Охранник согласно кивнул, навис над Илоной и забубнил традиционное профессиональное заклинание:
— Пройдемте, гражданочка, не будем нарушать порядок, пройдемте, пожалуйста, не вынуждайте, пройдемте…
— Хороши мужики! — Илона встала, одернула юбку и окинула презрительным взглядом сначала Михаила, а потом охранника. — Вдвоем на одну слабую беззащитную женщину! Впрочем, имей в виду, Оболенский, мне одного тебя всегда было мало!
Михаил никак не отреагировал ни на оскорбительный выпад, ни на последовавший за ним сочувственный взгляд охранника. Скажешь слово — задержишь Илону еще минут на пять.
— Что встал, хомяк толстопузый?! — охранник и впрямь был щекаст и далеко не худ. — Провожай меня до выхода, а то я сама его не найду! Чао, мой корнет!
«Корнет» — это из известной песни про поручика Голицына, корнета Оболенского и пылающие станицы. Корнетом Илона называла Михаила тогда, когда хотела уязвить его особенно сильно. «Хоть еще как-нибудь назови, — обреченно подумал Михаил, — только проваливай поскорее».
Оставшись один, Михаил взял стоявший на полу у стола портфель и до прихода следующей пациентки сидел в кресле, бесцельно щелкая замком портфеля и размышляя о том, насколько правдива была с ним сегодня Анна. Он любил прокрутить в голове все заново сразу же после сеанса, оценить еще раз, переосмыслить. Не всегда, конечно, а если надо, если сеанс оставляет ощущение недосказанности, неясности или попросту что-то непонятно, не понято. Внезапный уход Анны мог обернуться прекращением сеансов. Раз уж первый блин вышел комом, так ну их к черту, эти блины. Так бывает, так может быть, иногда так просто должно быть. Спасибо Илоне.
А откуда у Анны страх? Чего она боится? Тамару? Одиночества? Саму себя? Что это? Проявилось бессознательное? Или Анна озвучила домашнюю заготовку? Ну не покидало Михаила ощущение того, что Анна с ним неискренна или, скорее всего, искренна, но не до конца.
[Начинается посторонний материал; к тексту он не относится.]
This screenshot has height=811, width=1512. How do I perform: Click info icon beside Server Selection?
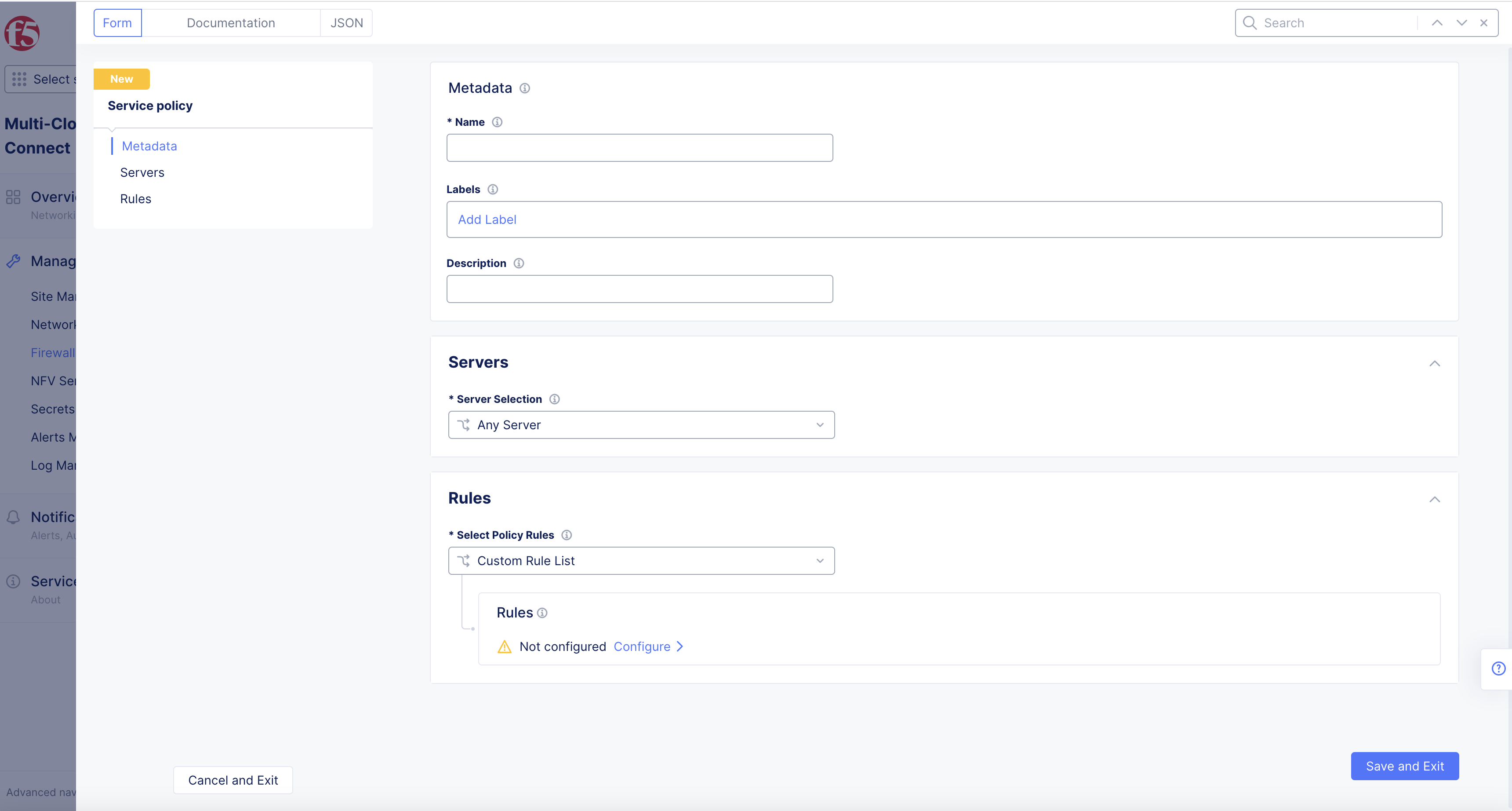(554, 399)
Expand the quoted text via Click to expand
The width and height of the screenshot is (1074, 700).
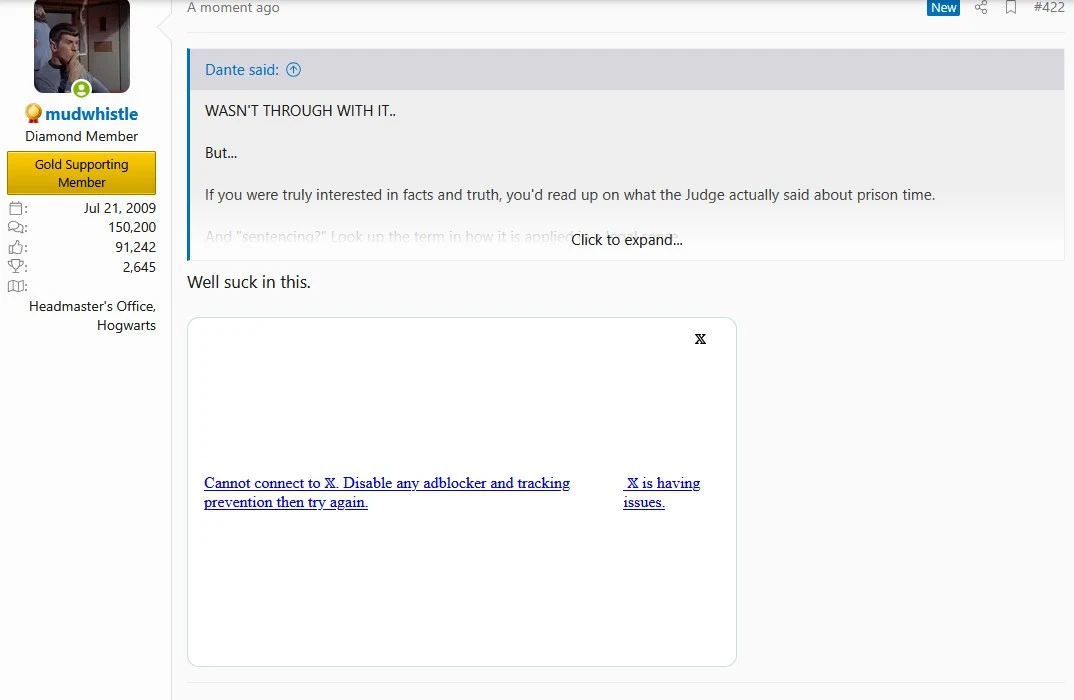(626, 240)
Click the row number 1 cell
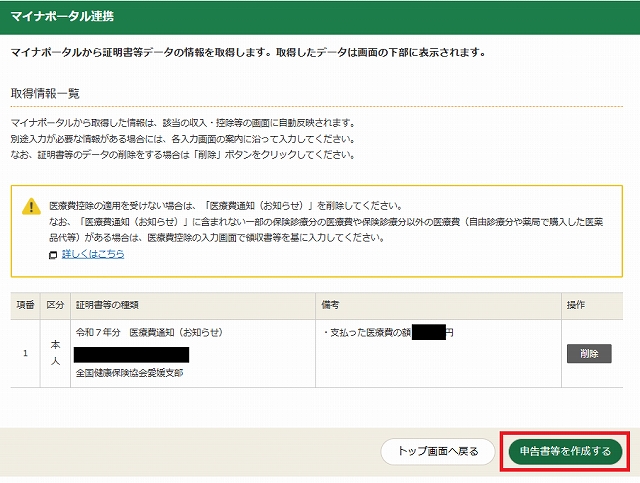The height and width of the screenshot is (483, 640). tap(25, 352)
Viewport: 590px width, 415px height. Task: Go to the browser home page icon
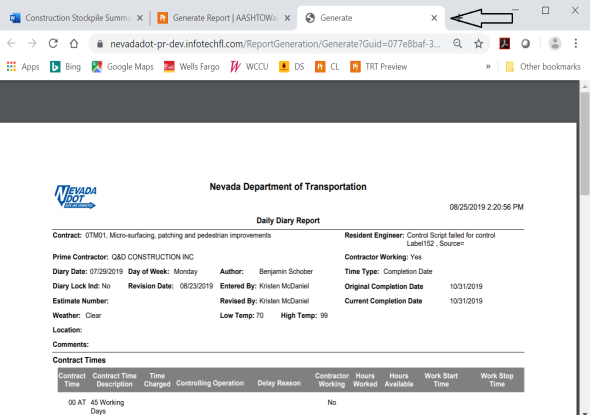[x=74, y=44]
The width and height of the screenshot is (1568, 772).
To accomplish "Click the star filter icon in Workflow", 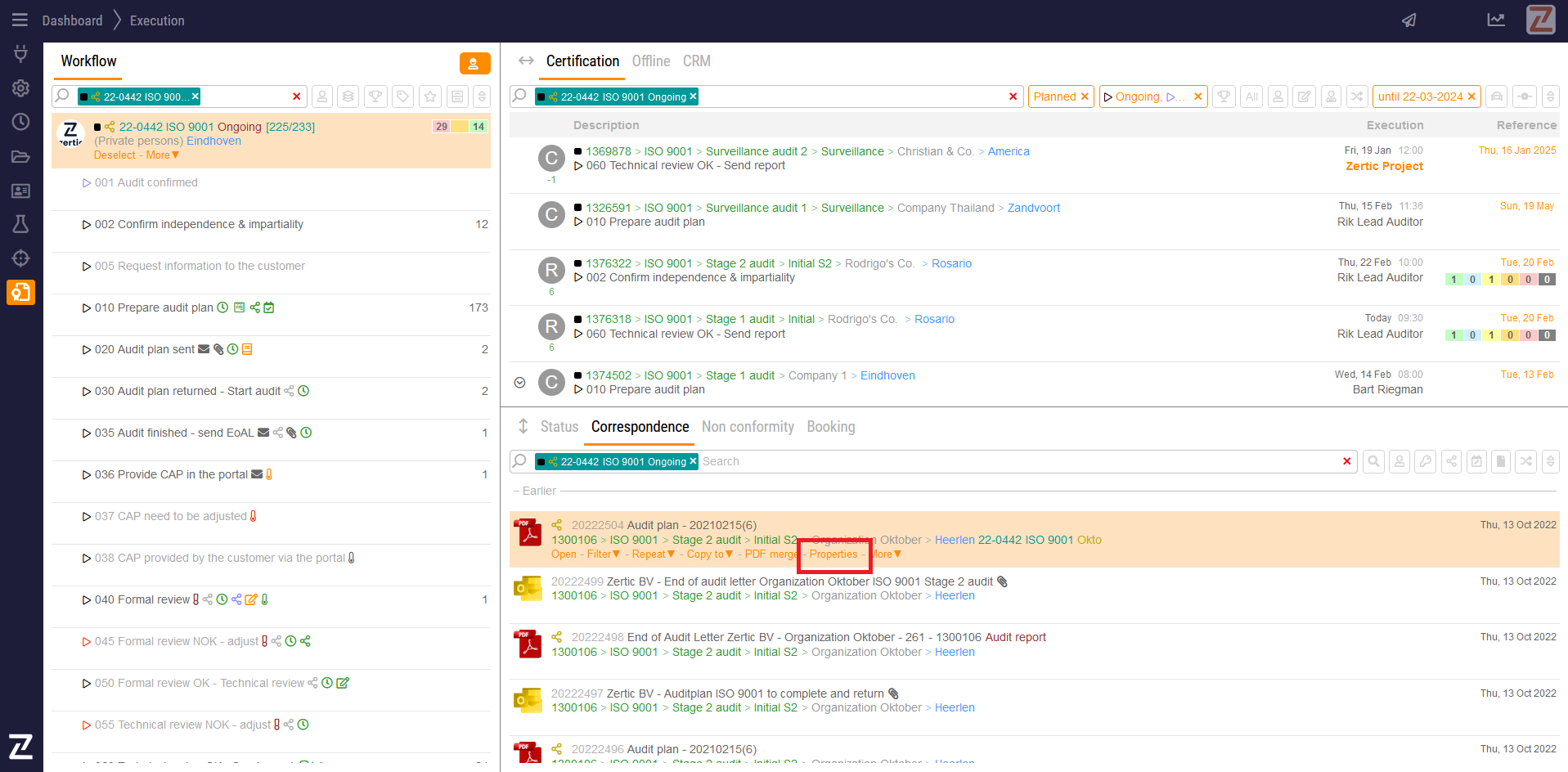I will [430, 96].
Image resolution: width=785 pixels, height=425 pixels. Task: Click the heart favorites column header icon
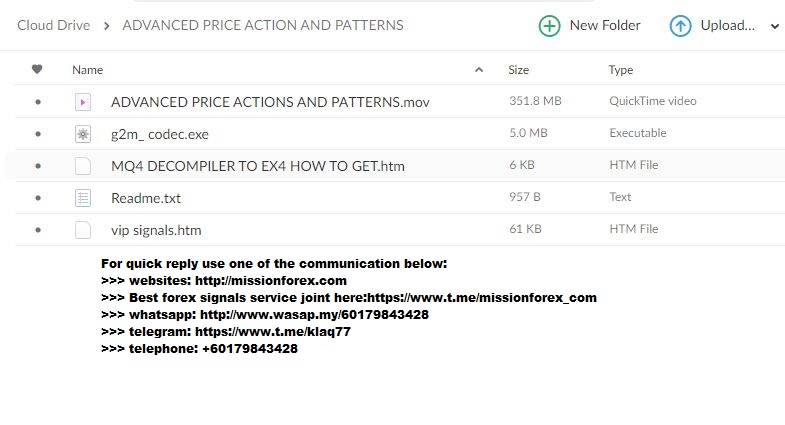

— Ох-ох-ох! — совсем по-стариковски вздохнул Михаил.
А не вызвано ли стойкое впечатление лжи-недоговоренности теми чувствами, которые Михаил начал испытывать к Анне? «Те чувства» — отличный эвфемизм для сексуального интереса, подходит на все сто, только вот в беседе с самим собой эвфемизмы излишни и даже неуместны. Вдруг бессознательное усердно выталкивает из своих глубин на поверхность идею об Анниной неискренности только для того, чтобы Михаил поскорее отказался с ней работать и их отношения из сферы делового профессионального перешли в сферу романтики и секса? Страхуется, так сказать, Михаил от развития невроза, сам того до конца не осознавая. Почему бы и нет?
Так ни до чего толком и не додумавшись, Михаил продолжил работать. Вечером, собираясь домой, он переобулся в «уличные» полуботинки и снова подумал о тонких Анниных лодыжках, узкой стопе с высоковатым «балетным» подъемом. Правда, пальцы ног у Анны были совсем не балетными, а длинными и нежными, с небольшими, едва заметными, утолщениями на концах.
Гнать прочь приятные мысли не было резона, скорей наоборот — Михаил с удовольствием продолжил думать об Анне, одновременно, как бы со стороны, пытаясь контролировать и оценивать свои мысли. Прием из серии «Сам себе психоаналитик», в корне неверный методически, но тем не менее иногда срабатывающий, помогающий разбираться в себе.